Dudaklarımız ayrıldığında tüm gözlerin üzerimizde olması nedeniyle yerin dibine girmiş gibi hissediyordum kendimi..
İlk öpüşümü asla on beş - yirmi kişilik bir grubun içerisinde hayal etmezdim. Gerçi ilk değil, sonrakileri de etmezdim. Böyle anların özel , kişilerin kendi arasında kalmasından yana olmuşumdur hep..
Büyüdüğüm ortamdan mı böyle düşünüyordum yoksa utangaçlığımdan mı bilmiyordum ama öyle işte..Kenan da o an utandığımı farkedecek ki, elimden tuttuğu gibi çıkartmıştı beni mekandan.
Hala ne olduğunu, neler yaşandığını idrak etmekte güçlük çekiyordum. Az önce olanlar neydi öyle..
Yaşananlar gerçek miydi? Onunla gerçekten öpüşmüş müydük?Tüm bunların sorgulamasını yaparken arabanın yanına geldiğimizde Kenan yine hiç beklemediğim bir hareket yaparak kapıyı açmış ve ben ön koltuğa oturmuştum.
Kenan arabayı çalıştırdığında Levent seslenmişti arkamızdan ama ne ben tepki verebilmiştim şaşkınlığımdan ne Kenan bir şey söylemişti.
Arabayı çalıştırıp yola çıktığımızda öylece gidiyorduk..
Bir sürü gittikten sonra Kenan arabayı bir göl kıyısında durdurmuş ve yine kapımı açtığında inmiştim bir şey demeden.Arabanın kaputunun oraya yaslanarak sakince gökyüzünü seyrediyorduk. Hala bir şeyler söylememiştik..bu kadar sessizlik fazlaydı..
Evet bir şeyler yaşanmıştı ama artık normale dönmemiz gerekti. Zaten ben de ilk ana göre daha bir kendime gelmiş durumdaydım."İyi misin?"
Diye sorduğumda gözlerini gök yüzünden ayırıp gözlerime baktı.

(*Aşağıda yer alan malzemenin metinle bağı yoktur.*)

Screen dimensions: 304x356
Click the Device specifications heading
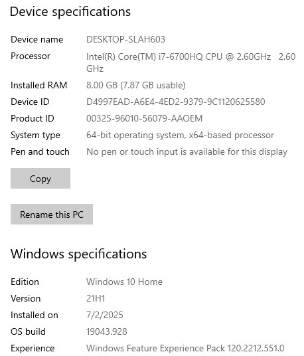[70, 12]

"Benim değil, senin iyi olman önemli."
"Ben iyiyim beni merak etme.
Sadece anlam veremedim..neden böyle bir şey istedi , nasıl bu kadar iler gidebildi.""Onun amacı hep oydu..

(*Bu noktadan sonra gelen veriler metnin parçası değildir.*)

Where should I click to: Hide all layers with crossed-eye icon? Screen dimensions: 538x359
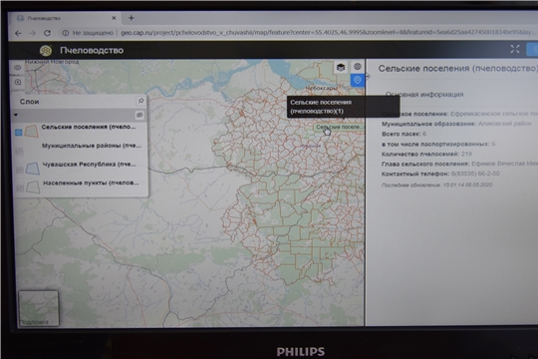139,115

Hep beni yenebilmeyi, benden bir adım önde olmayı istedi ama başaramadı. Tıpkı bugün olduğu gibi. Ama bugün yenemediyse senin sayende oldu bu.
Biliyorum seni çok zor durumda bıraktım ama..""Bırakmadın. Farkındaysan bunu ben istedim zaten. Biz orada beraberdik oyuna ben de dahil edilmiştim ve sen benim için herhangi biri değilsin.
Sen Emir'in amcasısın ben de onun dayısı.
Ablam ile Ömer eniştemi kaybetmemiz aramızda ki akrabalık bağını öldürmüyor. Tamam aramız o kadar iyi olmuyo olabilir, senden hala nefret ediyorum ama bunu sadece ikimiz biliyoruz ve o an sana tabii ki yardım edecektim. Sadece tek endişelendiğim..""Nedir kafanı kurcalayan?"
"Selim denen o pislik bunu sağda solda ballandıra ballandıra anlatmaz umarım. Yani öpüştük diye anlatmaz demi? Sonuçta bunun bir nedeni vardı."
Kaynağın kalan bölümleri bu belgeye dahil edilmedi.